Теперь поезд замедлял ход. Подходили к Лондону. Уже остались позади поля и перелески, уютные станционные домики, крытые красной черепицей, крошечные палисадники с кустами вечнозеленого остролистника. На сумеречном светло-сером небе уже нависали черные клубы дыма фабричных строений, похожие на гигантские страусовые перья. Взгрустнулось. Подумалось, что этот вечный траурный убор лондонского неба сродни катафалкам, факельщикам, черным сеткам попон кладбищенских лошадей.

За окном теперь уже тянулись бесконечные закопченные кирпичные заборы, мелькнул тусклый огонек семафора.
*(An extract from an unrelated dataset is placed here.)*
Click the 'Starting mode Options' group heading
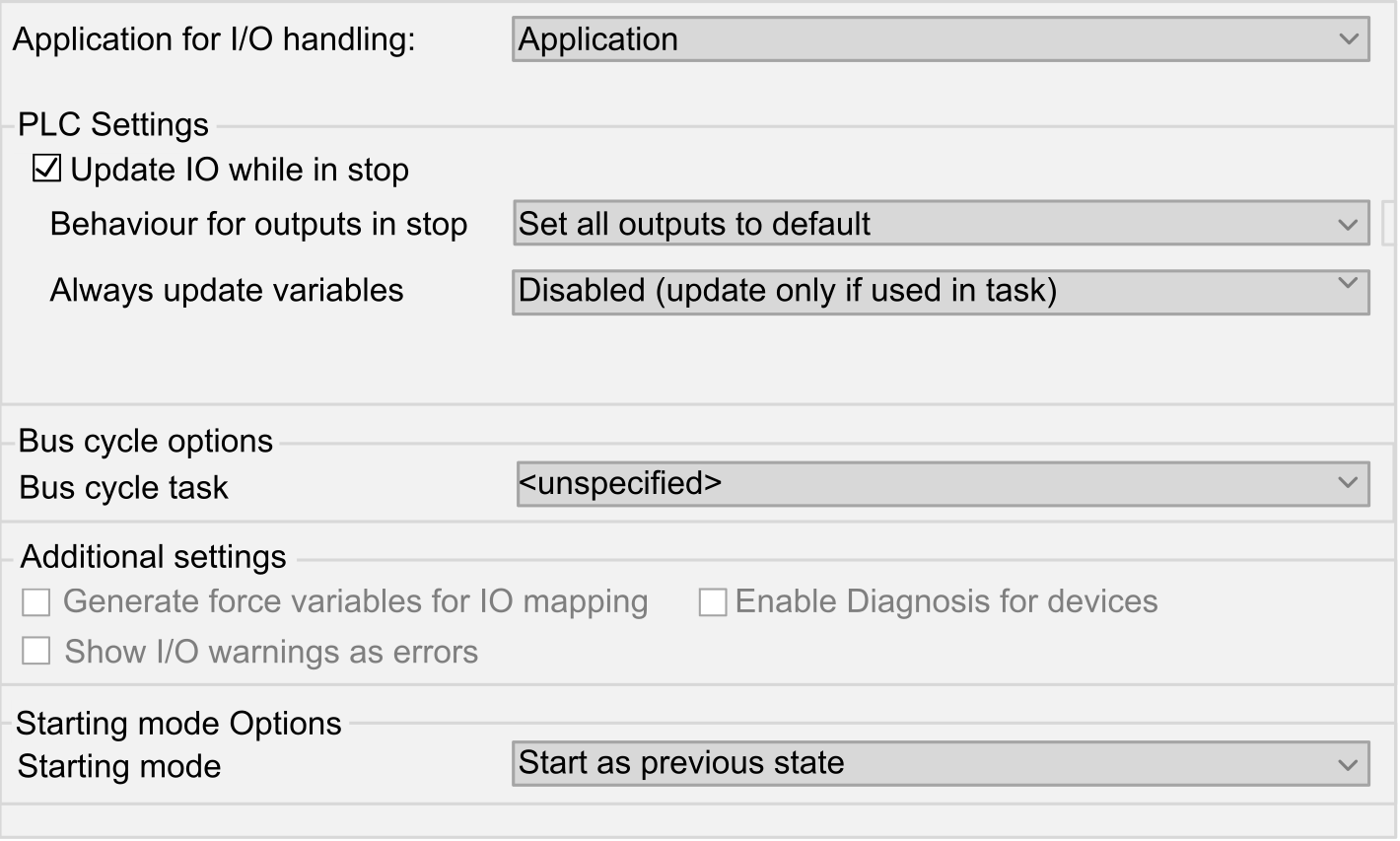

Молодые люди высыпали в коридор, так и не решив, что нужно подарить мистеру Смиту. Поезд остановился, а Степняк все еще сидел в странной задумчивости, уронив на пол газету.

Дома — радостное повизгиванье Параньки, кипа газет и писем на столе. Фанни спала. Видно, не ждала его так рано. Он постоял у изножья кровати. Спокойное, счастливое лицо. Младенческая безмятежность. Вот это выражение счастливого покоя бывало у нее и бодрствующей, и больше всего он любил его. Любовь... Что такое любовь? Этот крутолобый судостроитель Иван сказал, что любовь в романе старомодна. Ему возразили: не это главное. Нельзя сказать, что это оправдание. Что греха таить, в «Карьере нигилиста» он пересказал любовь, а не изобразил ее. Проклятая спешка — пишешь, как будто за тобой собаки гонятся, за икры кусают. А к чему эти самооправдания, самоутешения? Если по совести, тенденция портит дело. Темперамент публициста. Торопишься сказать, какие они хорошие, благородные, твои герои. А любовь вся из подробностей, где поэзия мешается с прозой и часто проза оказывается поэтичнее самой поэзии. Хорошо, что Фанни спит. Не надо будить. Если проснется и начать рассказывать о случайной встрече, вскинется, как тигрица, будет спорить. Все, что он написал и пишет,— хорошо, очень даже замечательно.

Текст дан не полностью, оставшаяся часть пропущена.